Quella sera praticamente l’intero paese si è alternato a cenare lungo le lunghe tavole della taverna organizzata in una cantina aperta solo durante la festa. Mi sono seduto a fianco di Suzie Behrens e il suo partner, Paddy Scott, che gestisce una piccola scuola di inglese nel paese La piccola Paciano sembra un luogo insolito per trovare due emigrati che insegnano inglese e Suzie ha ammesso che quando sono arrivati qui dopo aver girato per l’Italia, “i nostri amici a Londra ci hanno presi per pazzi. Non ci sono discoteche. Non ci sono cinema. Ma ci è piaciuta. Quando siamo arrivati, le anziane ci abbracciavano perché erano felici che nel paese si trasferissero dei giovani”.
Lasciamo la taverna e mentre siamo fuori, in procinto di andare in piazza a bere un bicchiere a Il Baretto, il suono dei canti degli studenti che cantano le canzoni di Natale nella chiesa di Santa Maria Assunta risuona tra le mura e attraversa il cielo notturno.

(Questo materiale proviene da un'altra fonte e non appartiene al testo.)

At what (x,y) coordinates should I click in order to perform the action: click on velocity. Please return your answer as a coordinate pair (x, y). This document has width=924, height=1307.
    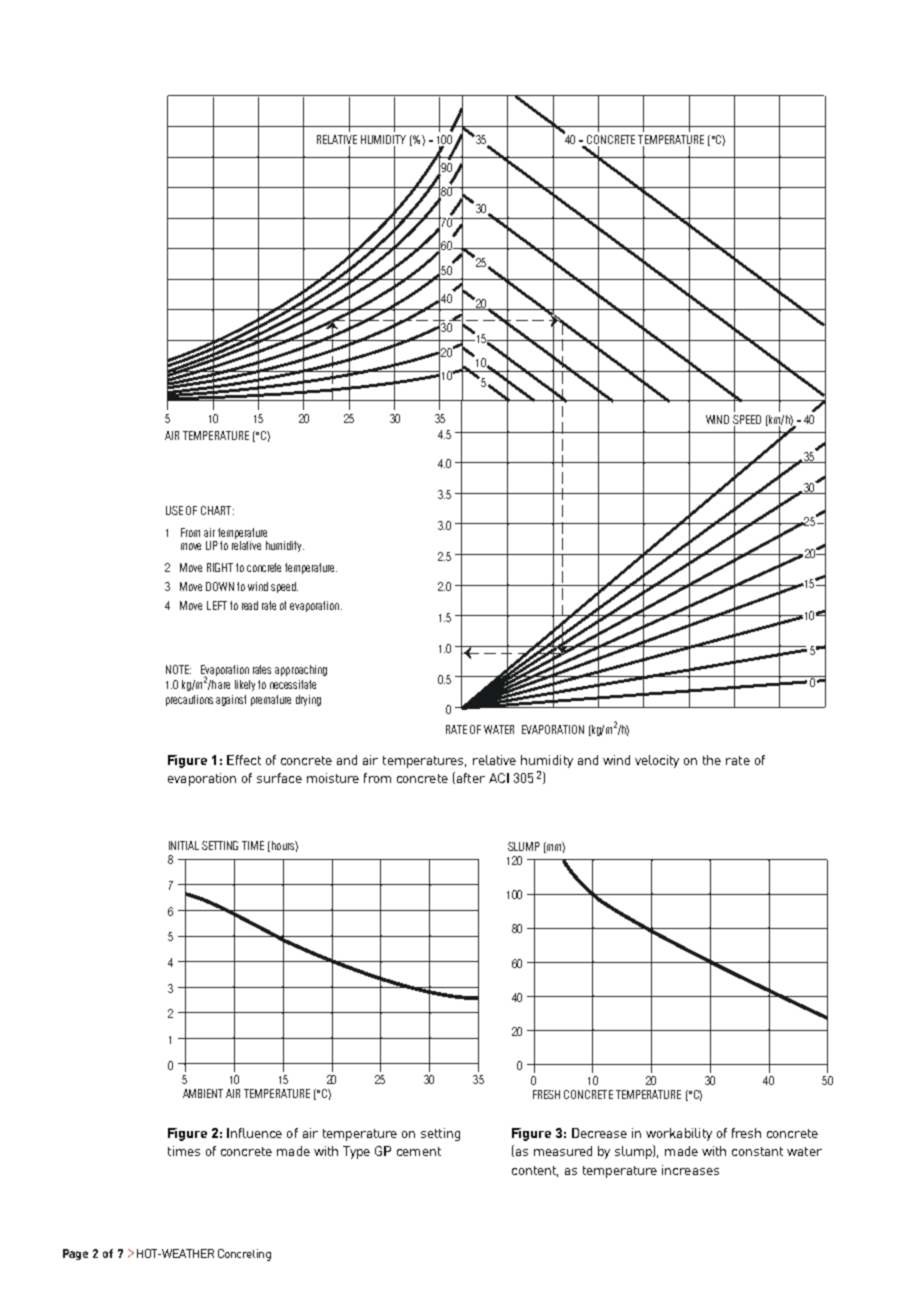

La mattina seguente, Leslie, Tim ed io partiamo per andare alla tenuta di David, salendo lungo una collina coltivata ad olivi ci imbattiamo sulla sua tomba, contraddistinta da un basamento in marmo con un globo cinto da una balena. La radice di Paciano è “pax“, o pace; dopo una vita irrequieta spesa a viaggiare il mondo, è proprio la pace che David ha trovato qui e quello che avrà per sempre, su un fianco riparato della collina, a guardia dei suoi amati olivi.